In 1995, he received the Goya to the best supporting actor for José Luis Cuerda’s Así en el cielo como en la tierra (1995). Three years later, in his late seventies, he played a rare lead role in Javier Fesser’s El milagro de P. Tinto(1998). Prior to that, he had played another lead long before, as the vagrant in Jaime Chávarri’s segment in the supernatural compendium Pastel de sangre(1971). In addition to all the above, he became much in demand in shorts, including one, Franco no puede morir en la cama (1998), in which he was cast as General Franco, no less!


Prior to dying, when he left his flat to go to an old people’s home, he donated his personal collection of 6,000 books and numerous videos to the town of Islantilla, Huelva, where he had been paid tribute in 2000. In return 2009, the Islantilla film festival posthumously created the Luis Ciges award.
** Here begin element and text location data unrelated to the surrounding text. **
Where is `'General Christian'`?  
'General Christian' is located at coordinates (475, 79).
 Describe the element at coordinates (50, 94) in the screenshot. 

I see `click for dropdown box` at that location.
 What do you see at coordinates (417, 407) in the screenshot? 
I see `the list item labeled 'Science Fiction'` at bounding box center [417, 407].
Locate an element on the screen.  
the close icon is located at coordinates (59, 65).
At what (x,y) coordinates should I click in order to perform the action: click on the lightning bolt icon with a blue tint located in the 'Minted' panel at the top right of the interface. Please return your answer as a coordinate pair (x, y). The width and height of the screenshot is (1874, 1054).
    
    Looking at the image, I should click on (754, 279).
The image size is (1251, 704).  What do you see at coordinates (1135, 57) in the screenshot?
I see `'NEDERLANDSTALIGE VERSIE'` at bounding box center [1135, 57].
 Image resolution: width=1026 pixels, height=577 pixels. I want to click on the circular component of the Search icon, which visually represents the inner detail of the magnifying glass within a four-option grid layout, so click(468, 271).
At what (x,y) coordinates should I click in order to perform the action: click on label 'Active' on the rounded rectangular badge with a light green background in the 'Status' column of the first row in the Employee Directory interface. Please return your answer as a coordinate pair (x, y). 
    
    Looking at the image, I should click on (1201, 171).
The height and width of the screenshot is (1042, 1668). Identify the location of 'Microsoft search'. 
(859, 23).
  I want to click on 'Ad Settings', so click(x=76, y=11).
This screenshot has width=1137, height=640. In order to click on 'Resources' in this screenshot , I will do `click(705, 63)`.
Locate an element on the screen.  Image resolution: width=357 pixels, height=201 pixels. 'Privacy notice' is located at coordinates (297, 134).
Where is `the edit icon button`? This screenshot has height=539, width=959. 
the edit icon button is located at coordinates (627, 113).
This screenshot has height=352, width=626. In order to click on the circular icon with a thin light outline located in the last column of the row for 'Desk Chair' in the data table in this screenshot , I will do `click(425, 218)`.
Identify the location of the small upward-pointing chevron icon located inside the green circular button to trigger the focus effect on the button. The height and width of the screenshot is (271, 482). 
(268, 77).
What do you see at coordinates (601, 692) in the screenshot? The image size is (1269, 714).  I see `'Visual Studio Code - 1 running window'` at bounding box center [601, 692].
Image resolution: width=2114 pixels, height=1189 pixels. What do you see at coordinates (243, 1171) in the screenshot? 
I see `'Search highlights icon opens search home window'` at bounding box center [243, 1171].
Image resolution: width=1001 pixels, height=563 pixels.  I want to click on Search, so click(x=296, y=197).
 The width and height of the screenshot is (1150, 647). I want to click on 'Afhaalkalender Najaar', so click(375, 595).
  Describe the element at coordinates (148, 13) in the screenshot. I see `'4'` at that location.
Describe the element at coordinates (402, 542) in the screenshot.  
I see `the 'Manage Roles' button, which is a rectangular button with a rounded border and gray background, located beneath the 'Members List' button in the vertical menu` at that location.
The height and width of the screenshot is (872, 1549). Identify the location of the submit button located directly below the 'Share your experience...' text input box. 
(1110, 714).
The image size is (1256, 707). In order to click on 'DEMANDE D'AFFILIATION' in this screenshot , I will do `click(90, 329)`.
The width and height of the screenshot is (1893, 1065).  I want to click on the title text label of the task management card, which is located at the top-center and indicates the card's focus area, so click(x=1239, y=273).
Luis Ciges with Mabel Escaño, an 80s Franco regular, in Luis García Berlanga's Nacional III (1982)(In the background, Amparo Soler Leal and José Luis López Vázquez).


Text by Nzoog Wahrlfhehen

1 comment:

tjb said...

So far my only encounter with Luis Ciges is his appearance in Justine. His disappointed new arrivee-in-heaven, in Así en el cielo como en la tierra, sounds like a memorable turn I'd like to see. Meanwhile, I'll try to check out El espanto surge de la tumba, with Naschy, where IMDB has him playing a thief Alain 'Le Raté' ("the loser" in U.S. parlance?).